■ Task instructions:
Your answer must consist of every line from the data below that includes the word "outiles".

[Stored data entries]
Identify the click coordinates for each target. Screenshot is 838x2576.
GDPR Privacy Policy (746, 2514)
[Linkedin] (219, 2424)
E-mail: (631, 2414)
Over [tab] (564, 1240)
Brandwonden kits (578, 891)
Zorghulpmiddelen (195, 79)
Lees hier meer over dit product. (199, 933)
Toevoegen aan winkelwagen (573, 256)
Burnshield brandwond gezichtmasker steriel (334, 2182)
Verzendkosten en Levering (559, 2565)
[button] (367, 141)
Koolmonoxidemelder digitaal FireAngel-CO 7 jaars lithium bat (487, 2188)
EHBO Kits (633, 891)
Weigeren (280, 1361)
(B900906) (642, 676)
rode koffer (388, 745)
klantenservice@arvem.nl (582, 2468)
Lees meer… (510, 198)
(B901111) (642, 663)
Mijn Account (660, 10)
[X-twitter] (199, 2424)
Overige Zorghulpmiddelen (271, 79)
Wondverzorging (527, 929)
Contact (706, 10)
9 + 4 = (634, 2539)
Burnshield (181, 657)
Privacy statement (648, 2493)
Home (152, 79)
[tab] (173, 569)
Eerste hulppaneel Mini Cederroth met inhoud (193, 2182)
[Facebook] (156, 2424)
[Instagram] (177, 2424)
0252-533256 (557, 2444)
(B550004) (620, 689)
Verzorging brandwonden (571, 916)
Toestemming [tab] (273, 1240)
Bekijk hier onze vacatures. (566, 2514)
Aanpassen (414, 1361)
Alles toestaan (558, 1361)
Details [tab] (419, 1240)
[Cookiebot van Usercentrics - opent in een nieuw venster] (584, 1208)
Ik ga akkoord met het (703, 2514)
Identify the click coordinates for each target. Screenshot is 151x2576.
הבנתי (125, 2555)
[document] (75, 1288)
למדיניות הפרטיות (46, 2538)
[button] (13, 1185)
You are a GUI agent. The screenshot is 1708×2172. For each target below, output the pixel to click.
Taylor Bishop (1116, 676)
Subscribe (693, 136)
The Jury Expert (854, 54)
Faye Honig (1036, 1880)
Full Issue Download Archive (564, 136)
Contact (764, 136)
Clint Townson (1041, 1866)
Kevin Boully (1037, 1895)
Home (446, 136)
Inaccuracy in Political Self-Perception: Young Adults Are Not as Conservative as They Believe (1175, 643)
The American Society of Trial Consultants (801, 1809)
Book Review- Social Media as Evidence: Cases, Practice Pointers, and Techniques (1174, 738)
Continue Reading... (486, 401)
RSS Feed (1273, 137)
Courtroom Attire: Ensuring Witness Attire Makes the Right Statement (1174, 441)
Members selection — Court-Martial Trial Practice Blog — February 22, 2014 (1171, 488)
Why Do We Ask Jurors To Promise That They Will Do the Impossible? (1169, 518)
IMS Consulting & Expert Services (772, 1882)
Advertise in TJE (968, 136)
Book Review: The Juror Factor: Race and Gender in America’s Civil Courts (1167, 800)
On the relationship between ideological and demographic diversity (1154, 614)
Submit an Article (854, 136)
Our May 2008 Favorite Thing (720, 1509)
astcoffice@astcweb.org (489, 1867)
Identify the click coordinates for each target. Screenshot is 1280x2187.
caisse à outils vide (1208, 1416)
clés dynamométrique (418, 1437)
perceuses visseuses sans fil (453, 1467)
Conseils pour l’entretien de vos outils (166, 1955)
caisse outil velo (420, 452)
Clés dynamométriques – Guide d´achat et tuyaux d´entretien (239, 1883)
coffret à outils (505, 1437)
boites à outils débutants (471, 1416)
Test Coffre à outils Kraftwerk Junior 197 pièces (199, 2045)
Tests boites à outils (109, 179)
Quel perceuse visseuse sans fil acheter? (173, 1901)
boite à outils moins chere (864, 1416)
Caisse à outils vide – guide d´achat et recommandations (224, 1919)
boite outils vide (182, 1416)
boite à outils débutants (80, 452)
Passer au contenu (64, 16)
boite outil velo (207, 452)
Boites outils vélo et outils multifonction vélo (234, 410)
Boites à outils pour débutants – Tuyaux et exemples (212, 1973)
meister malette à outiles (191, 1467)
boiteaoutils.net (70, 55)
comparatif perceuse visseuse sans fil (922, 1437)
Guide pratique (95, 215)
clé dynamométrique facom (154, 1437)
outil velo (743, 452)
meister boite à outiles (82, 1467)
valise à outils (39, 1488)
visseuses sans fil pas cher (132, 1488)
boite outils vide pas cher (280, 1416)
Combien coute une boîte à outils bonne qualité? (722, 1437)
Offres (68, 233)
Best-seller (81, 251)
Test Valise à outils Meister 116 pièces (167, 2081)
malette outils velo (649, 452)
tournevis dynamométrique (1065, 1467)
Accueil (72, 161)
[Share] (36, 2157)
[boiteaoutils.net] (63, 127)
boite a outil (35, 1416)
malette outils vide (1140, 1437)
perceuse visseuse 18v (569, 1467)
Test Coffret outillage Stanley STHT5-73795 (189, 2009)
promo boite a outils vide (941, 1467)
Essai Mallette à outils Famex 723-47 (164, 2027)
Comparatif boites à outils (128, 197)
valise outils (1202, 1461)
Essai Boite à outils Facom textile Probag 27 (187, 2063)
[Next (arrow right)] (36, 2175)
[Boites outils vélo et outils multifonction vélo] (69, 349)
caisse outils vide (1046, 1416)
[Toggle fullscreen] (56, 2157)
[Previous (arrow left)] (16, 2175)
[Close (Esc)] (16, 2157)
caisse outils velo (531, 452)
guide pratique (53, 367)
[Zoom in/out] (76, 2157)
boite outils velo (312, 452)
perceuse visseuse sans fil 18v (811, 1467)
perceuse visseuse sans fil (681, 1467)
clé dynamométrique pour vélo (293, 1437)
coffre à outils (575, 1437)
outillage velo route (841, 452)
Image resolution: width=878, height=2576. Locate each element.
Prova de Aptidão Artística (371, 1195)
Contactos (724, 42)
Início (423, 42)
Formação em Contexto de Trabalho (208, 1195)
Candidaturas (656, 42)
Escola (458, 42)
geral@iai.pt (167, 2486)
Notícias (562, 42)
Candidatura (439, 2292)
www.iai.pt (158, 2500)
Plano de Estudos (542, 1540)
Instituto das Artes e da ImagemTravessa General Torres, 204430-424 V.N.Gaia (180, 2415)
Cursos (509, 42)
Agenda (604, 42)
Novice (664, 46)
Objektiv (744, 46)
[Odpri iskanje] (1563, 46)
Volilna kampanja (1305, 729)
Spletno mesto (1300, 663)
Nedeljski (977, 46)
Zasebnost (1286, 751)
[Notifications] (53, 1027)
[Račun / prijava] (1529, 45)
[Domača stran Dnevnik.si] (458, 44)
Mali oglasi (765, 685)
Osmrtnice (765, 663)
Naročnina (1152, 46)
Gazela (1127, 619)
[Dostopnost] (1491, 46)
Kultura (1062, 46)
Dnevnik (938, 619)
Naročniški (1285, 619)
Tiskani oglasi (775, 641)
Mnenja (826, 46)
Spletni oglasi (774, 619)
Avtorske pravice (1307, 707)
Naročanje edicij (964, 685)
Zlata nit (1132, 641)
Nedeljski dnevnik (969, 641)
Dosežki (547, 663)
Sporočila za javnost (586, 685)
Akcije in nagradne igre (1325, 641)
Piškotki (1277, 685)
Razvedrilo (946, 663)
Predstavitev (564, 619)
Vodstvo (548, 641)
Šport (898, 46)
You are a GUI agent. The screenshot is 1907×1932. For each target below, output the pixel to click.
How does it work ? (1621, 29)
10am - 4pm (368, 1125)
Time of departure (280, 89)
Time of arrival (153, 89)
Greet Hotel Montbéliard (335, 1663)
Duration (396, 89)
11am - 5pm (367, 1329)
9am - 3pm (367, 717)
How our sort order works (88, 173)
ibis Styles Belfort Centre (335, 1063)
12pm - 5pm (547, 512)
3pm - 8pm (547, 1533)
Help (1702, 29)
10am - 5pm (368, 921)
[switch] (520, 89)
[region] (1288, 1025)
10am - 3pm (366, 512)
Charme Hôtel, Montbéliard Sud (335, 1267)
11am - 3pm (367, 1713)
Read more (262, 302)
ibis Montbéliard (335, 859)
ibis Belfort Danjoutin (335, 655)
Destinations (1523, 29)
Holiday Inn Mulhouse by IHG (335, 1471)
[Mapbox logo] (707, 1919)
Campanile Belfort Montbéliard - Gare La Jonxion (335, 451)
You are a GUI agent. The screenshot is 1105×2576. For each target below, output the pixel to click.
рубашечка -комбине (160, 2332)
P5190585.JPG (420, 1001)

■ Your solution:
meister malette à outiles (191, 1467)
meister boite à outiles (82, 1467)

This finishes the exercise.